EXERCISE DETAILS: If "Privacy" shows up in a line of the material, return that line.

EXCERPTED RECORDS:
◇ ◇ ◇ ◇
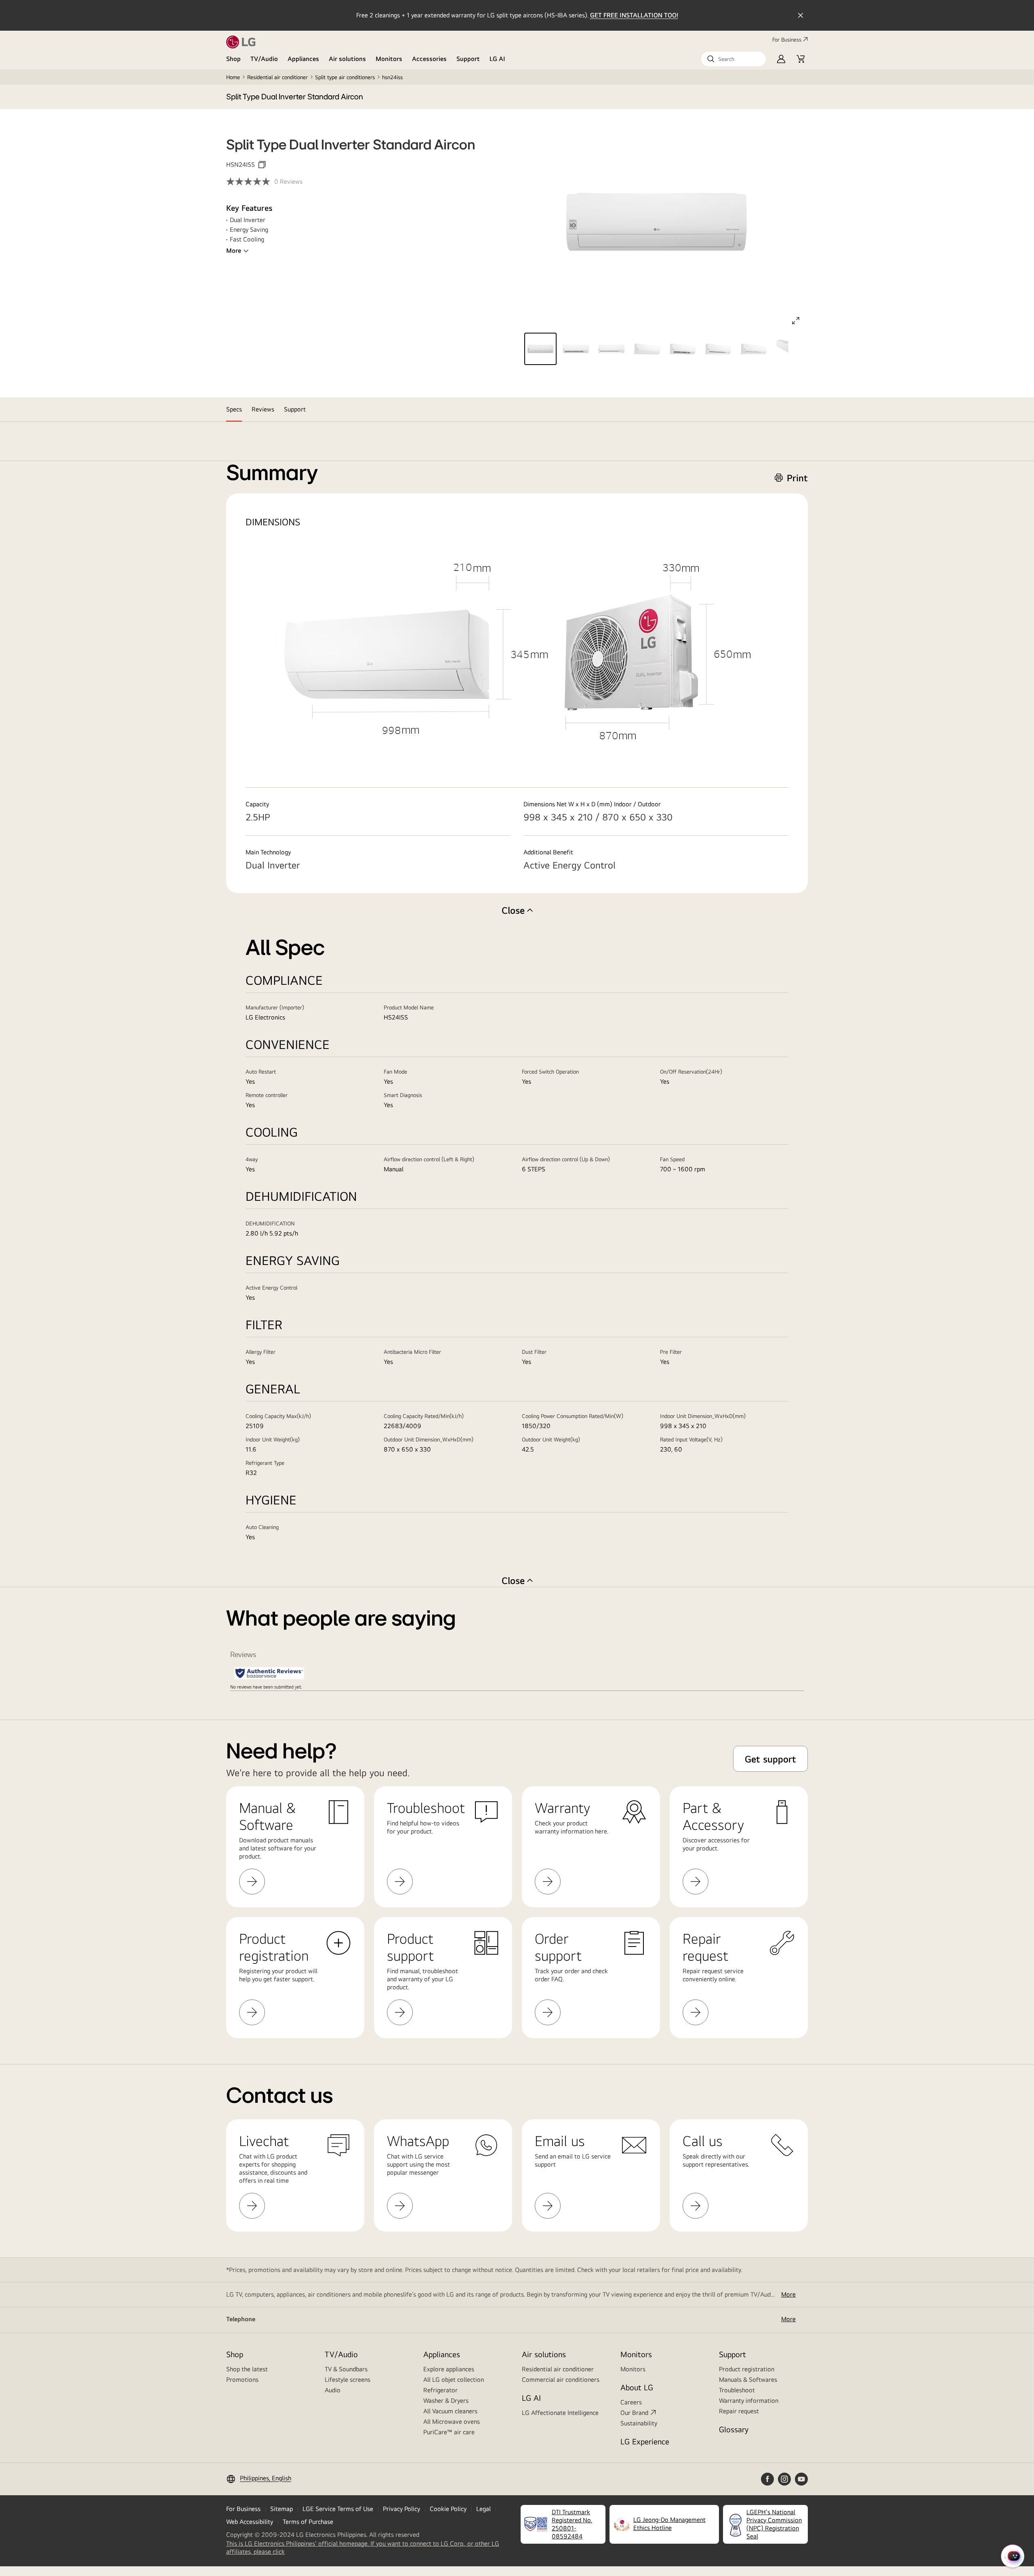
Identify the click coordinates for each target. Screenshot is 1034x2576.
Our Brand (634, 2413)
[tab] (234, 409)
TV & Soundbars (346, 2369)
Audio (332, 2390)
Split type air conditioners (345, 77)
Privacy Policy (401, 2509)
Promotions (242, 2379)
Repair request (739, 2411)
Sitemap (281, 2509)
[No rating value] (250, 181)
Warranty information (748, 2400)
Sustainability (638, 2423)
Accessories (429, 59)
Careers (631, 2402)
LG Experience (644, 2441)
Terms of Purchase (308, 2522)
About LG (636, 2387)
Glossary (733, 2429)
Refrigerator (440, 2390)
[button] (733, 59)
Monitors (389, 59)
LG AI (497, 59)
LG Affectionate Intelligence (560, 2413)
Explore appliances (448, 2369)
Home (233, 77)
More (233, 250)
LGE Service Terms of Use (338, 2509)
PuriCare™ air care (449, 2432)
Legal (483, 2509)
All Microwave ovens (451, 2421)
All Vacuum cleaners (450, 2411)
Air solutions (347, 59)
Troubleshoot (737, 2390)
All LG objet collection (453, 2379)
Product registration (746, 2369)
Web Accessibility (249, 2522)
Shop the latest (247, 2369)
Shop (233, 59)
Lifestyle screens (347, 2379)
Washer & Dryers (446, 2400)
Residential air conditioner (277, 77)
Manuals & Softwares (748, 2379)
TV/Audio (264, 59)
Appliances (303, 59)
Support (468, 59)
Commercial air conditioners (560, 2379)
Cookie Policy (448, 2509)
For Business (786, 39)
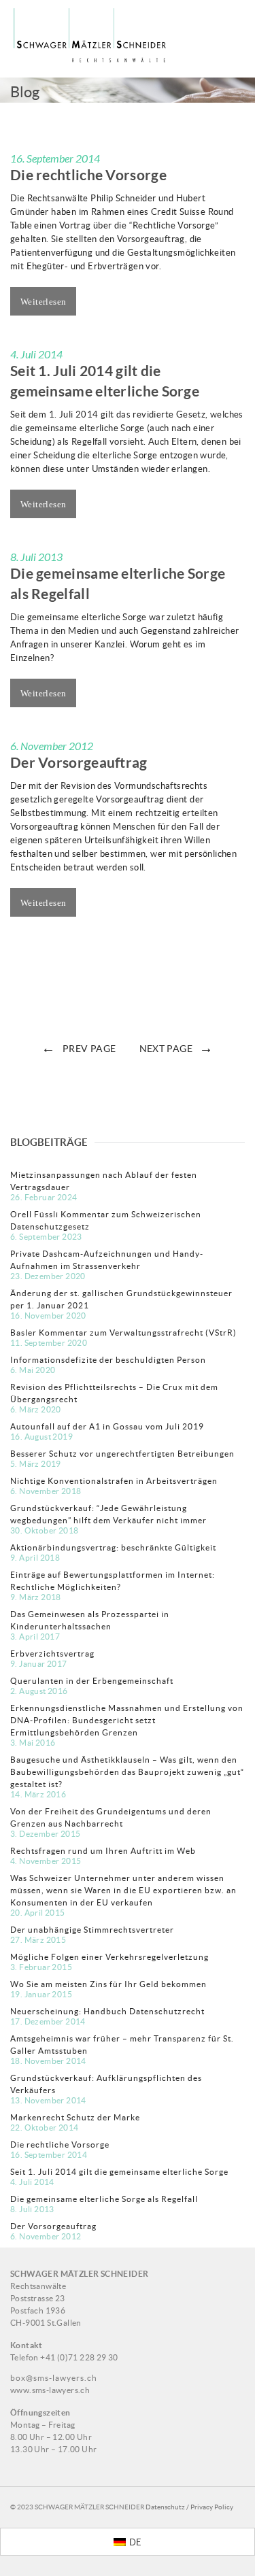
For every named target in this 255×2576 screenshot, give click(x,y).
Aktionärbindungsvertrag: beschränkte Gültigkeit (113, 1547)
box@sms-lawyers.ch (53, 2377)
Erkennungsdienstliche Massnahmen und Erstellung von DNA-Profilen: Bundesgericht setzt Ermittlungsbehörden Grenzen (126, 1720)
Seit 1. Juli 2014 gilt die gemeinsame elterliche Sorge (119, 2171)
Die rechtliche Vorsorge (88, 175)
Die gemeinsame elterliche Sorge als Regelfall (104, 2198)
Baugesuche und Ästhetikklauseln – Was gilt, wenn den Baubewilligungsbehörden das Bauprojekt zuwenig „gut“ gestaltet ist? (127, 1772)
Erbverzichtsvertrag (52, 1653)
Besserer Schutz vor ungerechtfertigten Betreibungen (122, 1453)
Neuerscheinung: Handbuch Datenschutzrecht (107, 2011)
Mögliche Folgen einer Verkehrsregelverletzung (109, 1956)
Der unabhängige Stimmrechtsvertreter (92, 1929)
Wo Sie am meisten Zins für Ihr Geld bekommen (108, 1984)
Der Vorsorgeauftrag (79, 762)
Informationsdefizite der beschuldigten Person (108, 1359)
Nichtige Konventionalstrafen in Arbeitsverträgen (114, 1480)
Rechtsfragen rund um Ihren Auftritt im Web (103, 1850)
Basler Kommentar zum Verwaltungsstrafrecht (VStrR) (123, 1332)
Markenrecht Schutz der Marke (75, 2117)
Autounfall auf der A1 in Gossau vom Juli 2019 (107, 1426)
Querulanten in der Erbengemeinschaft (91, 1680)
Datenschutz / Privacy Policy (189, 2507)
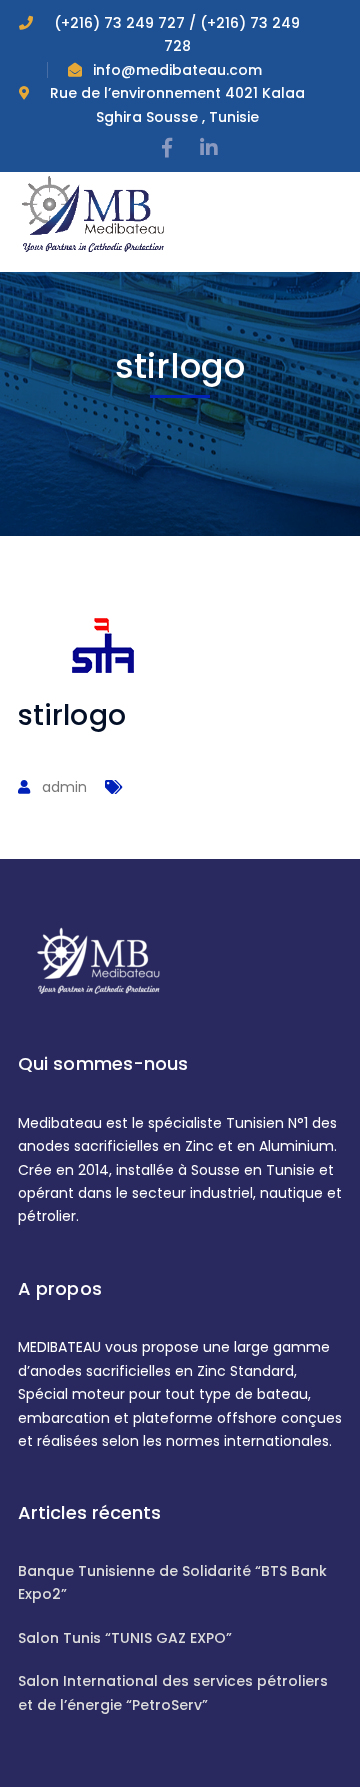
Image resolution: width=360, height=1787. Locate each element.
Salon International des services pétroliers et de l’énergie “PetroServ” (173, 1692)
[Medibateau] (93, 212)
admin (64, 787)
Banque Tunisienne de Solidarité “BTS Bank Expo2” (172, 1582)
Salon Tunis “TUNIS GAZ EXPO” (125, 1638)
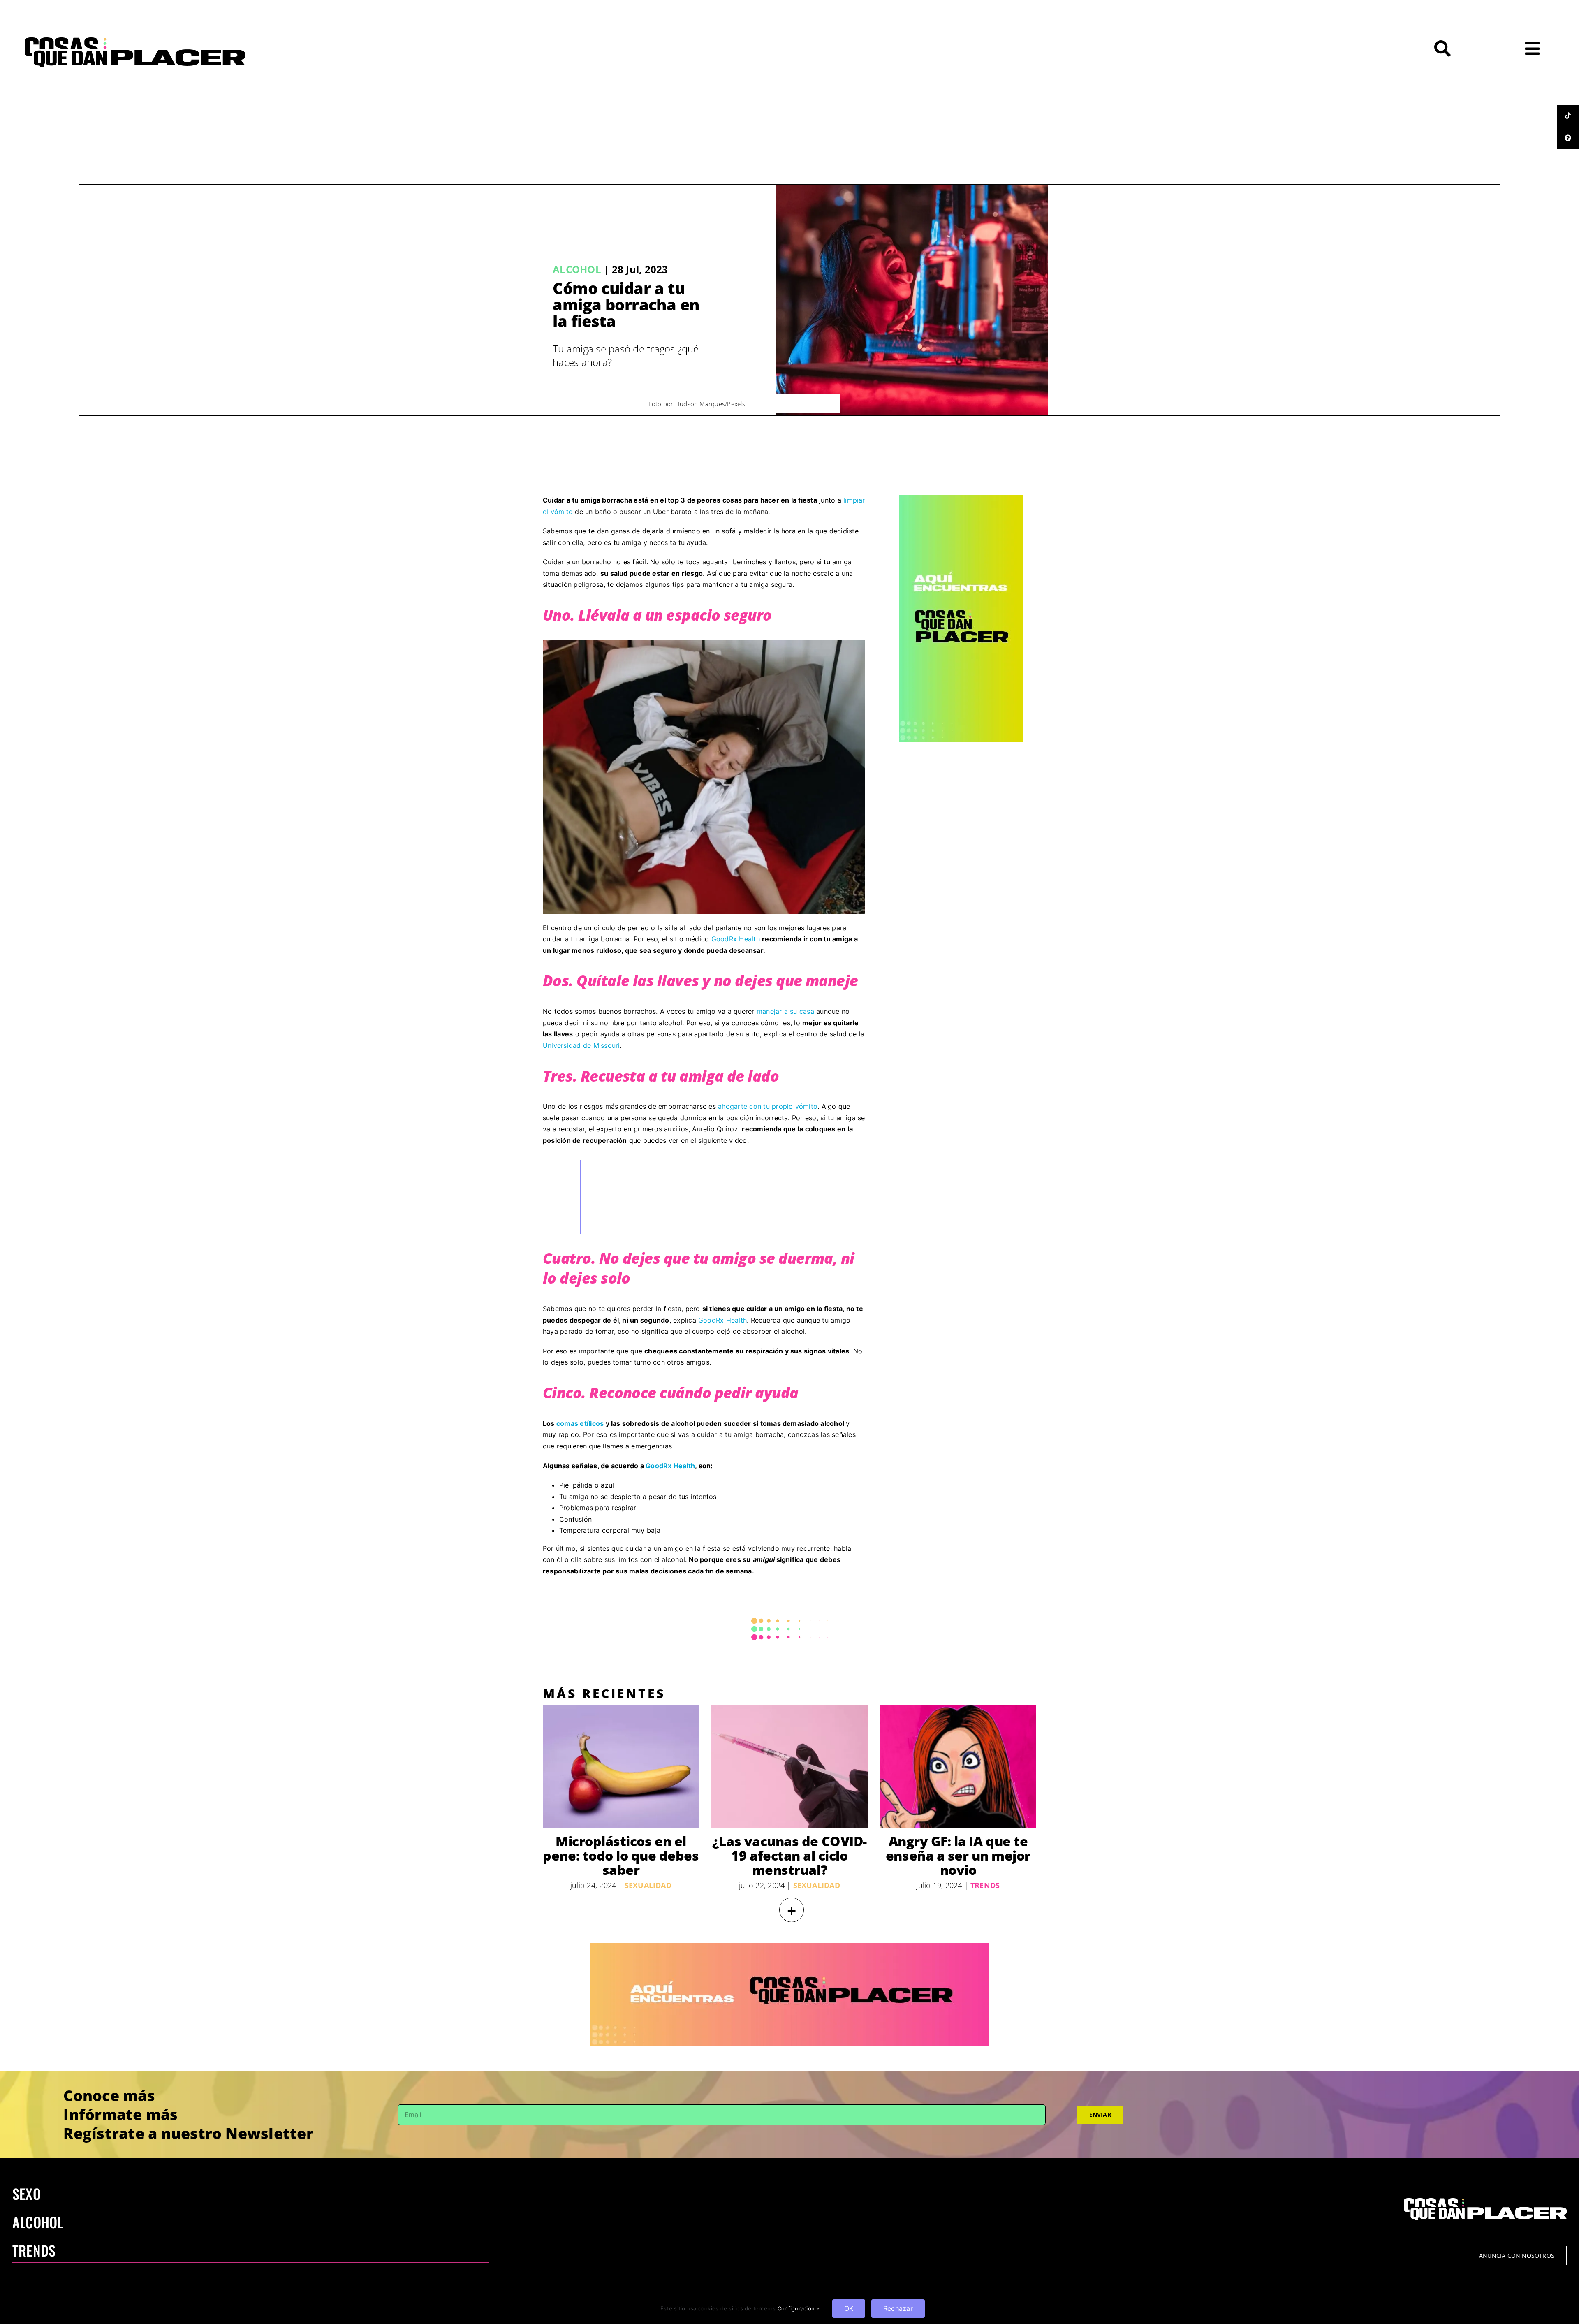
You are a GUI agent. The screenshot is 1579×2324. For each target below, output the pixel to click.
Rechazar (898, 2308)
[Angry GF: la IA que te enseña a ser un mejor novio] (958, 1766)
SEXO (26, 2193)
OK (848, 2308)
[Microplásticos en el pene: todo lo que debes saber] (621, 1766)
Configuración (797, 2308)
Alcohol (577, 269)
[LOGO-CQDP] (135, 41)
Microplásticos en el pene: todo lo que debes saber (621, 1855)
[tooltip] (1568, 115)
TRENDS (34, 2250)
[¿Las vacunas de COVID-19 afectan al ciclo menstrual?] (789, 1766)
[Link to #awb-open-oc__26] (1532, 48)
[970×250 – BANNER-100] (789, 1946)
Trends (985, 1885)
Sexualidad (648, 1885)
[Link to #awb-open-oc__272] (1442, 48)
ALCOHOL (37, 2221)
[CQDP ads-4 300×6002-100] (961, 498)
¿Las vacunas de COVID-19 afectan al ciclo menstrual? (789, 1855)
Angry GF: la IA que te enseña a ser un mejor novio (958, 1855)
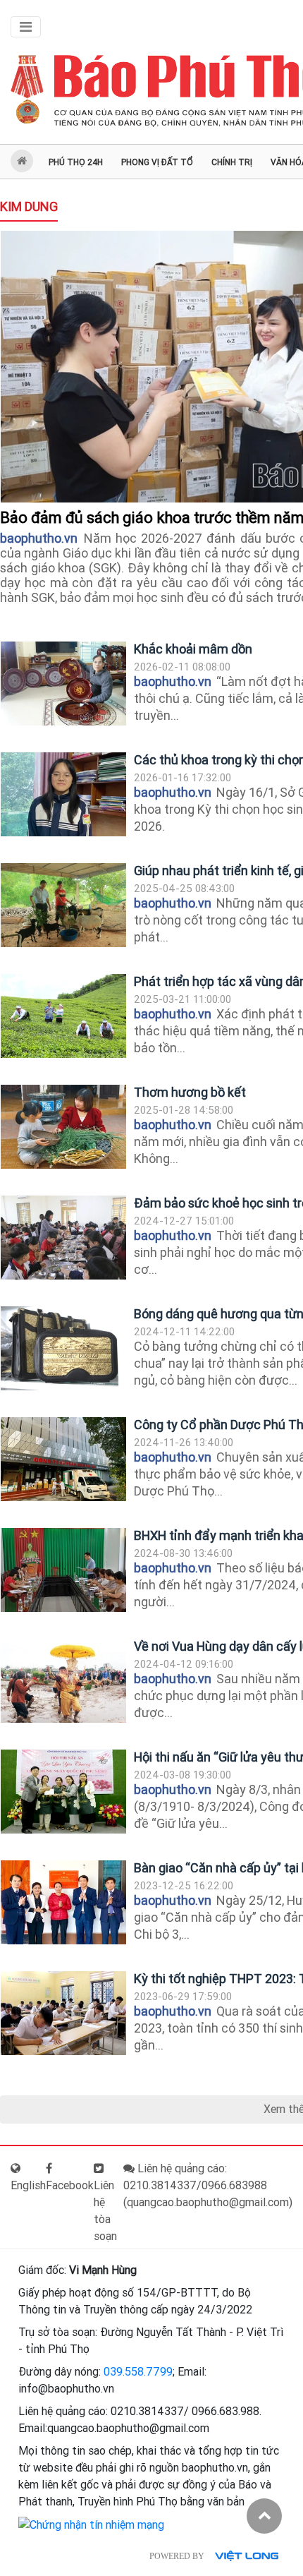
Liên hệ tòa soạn (105, 2211)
◇ ◇ ◇ ◇
EXERCISE RESULT:
Privacy Policy (401, 2509)
Datenschutz / Privacy Policy (189, 2507)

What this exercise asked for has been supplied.